Hashmaps would be the most common example. Usually implemented as a linked list of key-value pairs along with a vector of list iterators.

Iterators are also useful for constructing sub-ranges, which proves useful in the implementation of some algorithms. Writing std::next_permutation in D with ranges is quiet frustrating compared to C++.

https://github.com/D-Programming-Language/phobos/blob/master/std/algorithm.d#L10901
http://gcc.gnu.org/onlinedocs/gcc-4.6.2/libstdc++/api/a01045_source.html#l03619

Notice that in D you need to maintain a count of the elements popped off the back and then use takeExactly to retrieve that portion again. In C++ you just move the iterators around and create "ranges" from pairs of iterators as you need them.

When I implemented nextPermutation in D, I constantly felt as if I was fighting with ranges instead of working with them - I knew exactly what I wanted to do, but ranges only provide a roundabout way of doing it.
June 01, 2013
On 6/1/13 2:17 AM, David Piepgrass wrote:
> I'm adding D-style ranges to my new C# collections library. In case
> anyone would like to comment, please see here:
>
> http://loyc-etc.blogspot.ca/2013/06/d-style-ranges-in-c-net.html

http://www.reddit.com/r/programming/comments/1fgnyl/dstyle_ranges_in_c_net/

Andrei
June 01, 2013
On Saturday, 1 June 2013 at 06:17:30 UTC, David Piepgrass wrote:
> I'm adding D-style ranges to my new C# collections library. In case anyone would like to comment, please see here:
>
> http://loyc-etc.blogspot.ca/2013/06/d-style-ranges-in-c-net.html

Lol I am just preparing a blog post on D ranges in C++, a piece of code I did after Andrei's "Iterators must Go" presentation. It was not super usable before C++11 and auto but now is pretty cool thing to have.
June 01, 2013
>> David Piepgrass:
>>>In fact, most STL algorithms require exactly two iterators--a range--and none require only a single iterator<
>>
>> I think there are some C++ data structures that store many single iterators. If you instead store ranges you double the data amount.
>
> Hashmaps would be the most common example. Usually implemented as a linked list of key-value pairs along with a vector of list iterators.

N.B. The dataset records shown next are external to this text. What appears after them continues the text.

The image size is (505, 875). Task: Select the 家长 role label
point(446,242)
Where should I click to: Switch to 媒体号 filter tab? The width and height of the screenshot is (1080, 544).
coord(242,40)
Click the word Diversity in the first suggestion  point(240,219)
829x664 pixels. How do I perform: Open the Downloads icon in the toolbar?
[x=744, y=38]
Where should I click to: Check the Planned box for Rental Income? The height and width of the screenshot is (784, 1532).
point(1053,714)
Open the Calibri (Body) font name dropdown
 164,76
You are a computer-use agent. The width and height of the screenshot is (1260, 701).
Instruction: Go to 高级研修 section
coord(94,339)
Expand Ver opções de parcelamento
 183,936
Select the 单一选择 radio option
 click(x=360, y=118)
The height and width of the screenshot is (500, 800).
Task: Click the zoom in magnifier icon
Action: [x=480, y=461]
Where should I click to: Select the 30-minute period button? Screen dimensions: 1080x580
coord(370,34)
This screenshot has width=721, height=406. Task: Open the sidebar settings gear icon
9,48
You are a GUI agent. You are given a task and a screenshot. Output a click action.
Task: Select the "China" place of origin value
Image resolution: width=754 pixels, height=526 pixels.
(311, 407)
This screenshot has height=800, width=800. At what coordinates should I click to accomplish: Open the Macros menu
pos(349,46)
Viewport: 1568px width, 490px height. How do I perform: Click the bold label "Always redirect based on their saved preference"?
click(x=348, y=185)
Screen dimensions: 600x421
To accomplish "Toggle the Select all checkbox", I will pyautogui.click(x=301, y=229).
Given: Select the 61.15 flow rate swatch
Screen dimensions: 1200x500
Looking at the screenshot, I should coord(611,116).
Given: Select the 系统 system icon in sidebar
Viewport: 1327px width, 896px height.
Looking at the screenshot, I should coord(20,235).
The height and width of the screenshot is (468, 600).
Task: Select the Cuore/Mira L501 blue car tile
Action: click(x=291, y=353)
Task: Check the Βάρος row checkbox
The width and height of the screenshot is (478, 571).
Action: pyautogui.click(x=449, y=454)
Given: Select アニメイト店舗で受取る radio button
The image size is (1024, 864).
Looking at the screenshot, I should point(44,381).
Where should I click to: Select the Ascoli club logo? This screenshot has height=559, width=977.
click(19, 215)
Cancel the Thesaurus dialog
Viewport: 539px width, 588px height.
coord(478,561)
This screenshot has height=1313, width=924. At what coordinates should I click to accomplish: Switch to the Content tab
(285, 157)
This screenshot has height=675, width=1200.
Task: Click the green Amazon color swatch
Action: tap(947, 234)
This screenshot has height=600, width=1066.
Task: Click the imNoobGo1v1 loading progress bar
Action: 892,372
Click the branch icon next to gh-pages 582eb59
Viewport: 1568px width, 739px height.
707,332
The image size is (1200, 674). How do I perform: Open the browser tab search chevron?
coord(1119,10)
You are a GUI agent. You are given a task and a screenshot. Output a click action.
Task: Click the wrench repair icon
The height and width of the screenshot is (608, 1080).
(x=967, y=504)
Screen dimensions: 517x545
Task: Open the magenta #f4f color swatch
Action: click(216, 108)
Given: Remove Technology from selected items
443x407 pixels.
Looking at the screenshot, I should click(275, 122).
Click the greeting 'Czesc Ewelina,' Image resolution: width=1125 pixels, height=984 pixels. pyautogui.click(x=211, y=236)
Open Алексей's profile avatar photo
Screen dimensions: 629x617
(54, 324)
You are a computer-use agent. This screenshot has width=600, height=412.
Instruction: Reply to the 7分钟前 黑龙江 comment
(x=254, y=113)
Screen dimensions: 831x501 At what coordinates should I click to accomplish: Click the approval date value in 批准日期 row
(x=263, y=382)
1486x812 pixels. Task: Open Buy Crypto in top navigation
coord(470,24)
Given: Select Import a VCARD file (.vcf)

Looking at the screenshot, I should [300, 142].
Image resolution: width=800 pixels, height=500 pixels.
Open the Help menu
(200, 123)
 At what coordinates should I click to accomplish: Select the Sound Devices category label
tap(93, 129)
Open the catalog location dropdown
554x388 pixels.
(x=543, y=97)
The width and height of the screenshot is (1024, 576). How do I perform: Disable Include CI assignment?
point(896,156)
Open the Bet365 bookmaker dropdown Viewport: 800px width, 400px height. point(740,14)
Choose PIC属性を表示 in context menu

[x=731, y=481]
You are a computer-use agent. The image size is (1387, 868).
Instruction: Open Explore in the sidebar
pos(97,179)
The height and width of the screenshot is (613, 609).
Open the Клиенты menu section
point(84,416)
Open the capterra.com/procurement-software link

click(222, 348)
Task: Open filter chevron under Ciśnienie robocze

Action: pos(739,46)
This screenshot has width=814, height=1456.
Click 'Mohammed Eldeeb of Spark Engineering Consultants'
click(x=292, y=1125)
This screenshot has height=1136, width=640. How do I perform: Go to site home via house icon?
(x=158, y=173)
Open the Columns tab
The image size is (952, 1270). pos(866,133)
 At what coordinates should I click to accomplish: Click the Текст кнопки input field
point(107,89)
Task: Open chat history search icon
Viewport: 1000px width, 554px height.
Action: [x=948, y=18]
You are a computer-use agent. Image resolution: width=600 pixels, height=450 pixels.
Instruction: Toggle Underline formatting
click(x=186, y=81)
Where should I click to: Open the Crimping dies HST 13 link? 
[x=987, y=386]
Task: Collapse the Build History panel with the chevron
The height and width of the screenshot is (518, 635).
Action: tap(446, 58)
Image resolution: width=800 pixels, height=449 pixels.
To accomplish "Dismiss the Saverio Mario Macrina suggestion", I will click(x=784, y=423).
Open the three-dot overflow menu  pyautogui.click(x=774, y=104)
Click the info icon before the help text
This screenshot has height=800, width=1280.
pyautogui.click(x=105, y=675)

In theory. But the .NET hashtables are implemented with an *array* of key-value pairs and an array of *indexes*. The former forms a virtual linked list that is more efficient than a traditional linked list, and the latter is more efficient than a vector of iterators (especially on x64, as the indexes can be 32-bit.)

> Iterators are also useful for constructing sub-ranges, which proves useful in the implementation of some algorithms. Writing std::next_permutation in D with ranges is quiet frustrating compared to C++.
>
> https://github.com/D-Programming-Language/phobos/blob/master/std/algorithm.d#L10901
> http://gcc.gnu.org/onlinedocs/gcc-4.6.2/libstdc++/api/a01045_source.html#l03619
>
> Notice that in D you need to maintain a count of the elements popped off the back and then use takeExactly to retrieve that portion again. In C++ you just move the iterators around and create "ranges" from pairs of iterators as you need them.
>
> When I implemented nextPermutation in D, I constantly felt as if I was fighting with ranges instead of working with them - I knew exactly what I wanted to do, but ranges only provide a roundabout way of doing it.

Hmm, very interesting. I suppose the problem with C++ iterators is that they are useless without external context: you can't increment or decrement one without also comparing it to begin() or end() in its container, which implies that the caller must manually keep track of which container it came from. Thus, an iterator is hardly an improvement over a plain-old integer index, the only advantages being

1. You can dereference it (*if* you can be sure it doesn't point to end())
2. Unlike an index, it's compatible with non-random-access data structures

But perhaps the iterator concept could be improved by being made self-aware: if the iterator "knew" and could tell you when it was at the beginning or end of its container. This would increase the storage requirement in some circumstances but not others. For example, an iterator to a doubly-linked list node can tell when it is at the beginning or end, but an iterator to a singly-linked list node can only tell when it is at the end. A pointer inside an array may or may not be able to tell if it is at the end depending on how arrays work, e.g. perhaps the way D heap arrays work would allow an array iterator, implemented as a simple pointer, to still know when it is safe to increment and decrement.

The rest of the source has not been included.